Pulse oximeters fit over the finger and measure the levels of oxygen in the blood. The pulse oximeter reports a value known as the SpO2 or oxygen saturation level. The physician should tell the patient and caregivers what an appropriate pulse oximetry value is for that patient. Oxygen saturation levels may drop during activity and sleep. Consequently, some people need higher flows or pulse dose settings during those times.
Pulse oximetry is a vital tool in monitoring oxygen efficacy. Other signs that a patient may need extra oxygen are changes in the effort of breathing, cognition, dizziness, and fatigue.

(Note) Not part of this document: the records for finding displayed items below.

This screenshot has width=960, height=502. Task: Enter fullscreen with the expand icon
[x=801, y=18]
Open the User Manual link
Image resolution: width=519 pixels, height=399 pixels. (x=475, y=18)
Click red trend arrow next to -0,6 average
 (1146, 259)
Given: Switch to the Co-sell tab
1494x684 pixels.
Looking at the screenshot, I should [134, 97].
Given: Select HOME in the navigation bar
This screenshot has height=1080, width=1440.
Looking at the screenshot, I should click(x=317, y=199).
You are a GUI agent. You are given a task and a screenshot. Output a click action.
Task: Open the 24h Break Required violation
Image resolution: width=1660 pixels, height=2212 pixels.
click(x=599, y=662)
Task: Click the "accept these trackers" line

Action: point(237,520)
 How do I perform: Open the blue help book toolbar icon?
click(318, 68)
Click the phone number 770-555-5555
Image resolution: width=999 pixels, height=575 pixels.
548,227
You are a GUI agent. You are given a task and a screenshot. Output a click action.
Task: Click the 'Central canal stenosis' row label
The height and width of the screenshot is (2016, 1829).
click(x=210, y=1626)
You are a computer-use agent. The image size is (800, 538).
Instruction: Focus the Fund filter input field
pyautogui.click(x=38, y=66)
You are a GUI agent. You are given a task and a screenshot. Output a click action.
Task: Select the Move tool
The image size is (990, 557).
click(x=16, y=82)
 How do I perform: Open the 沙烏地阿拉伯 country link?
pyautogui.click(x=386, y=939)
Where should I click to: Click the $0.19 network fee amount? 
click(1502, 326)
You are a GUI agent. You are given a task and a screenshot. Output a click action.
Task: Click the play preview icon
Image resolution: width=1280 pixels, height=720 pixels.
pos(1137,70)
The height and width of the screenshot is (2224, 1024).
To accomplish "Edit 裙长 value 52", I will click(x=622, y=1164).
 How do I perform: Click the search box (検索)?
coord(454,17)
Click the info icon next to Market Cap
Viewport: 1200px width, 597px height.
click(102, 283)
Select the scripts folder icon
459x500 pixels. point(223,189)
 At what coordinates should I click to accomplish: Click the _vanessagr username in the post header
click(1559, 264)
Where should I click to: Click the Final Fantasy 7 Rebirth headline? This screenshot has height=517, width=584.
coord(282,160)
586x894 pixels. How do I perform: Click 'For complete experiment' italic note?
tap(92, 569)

Uninterrupted delivery of supplemental oxygen is imperative. There must be a backup plan for oxygen delivery in the case of device failures or power outages as well as a plan for travel. The typical home set up for oxygen therapy at a minimum includes both a stationary concentrator and oxygen tanks for this reason. Some portable oxygen concentrators can run on batteries. It is advisable to know the battery life of portable concentrators and to keep spare batteries and power supplies in case of malfunctions. Patients should also keep spare cannulas, masks, and tubing in case of breakage. Bags are available for transporting portable concentrators as well as oxygen cylinders to the grocery store or physician appointments.
Local emergency services should be notified when a household has a home oxygen user so that in the case of prolonged power outages or other disasters, they know where to triage support first.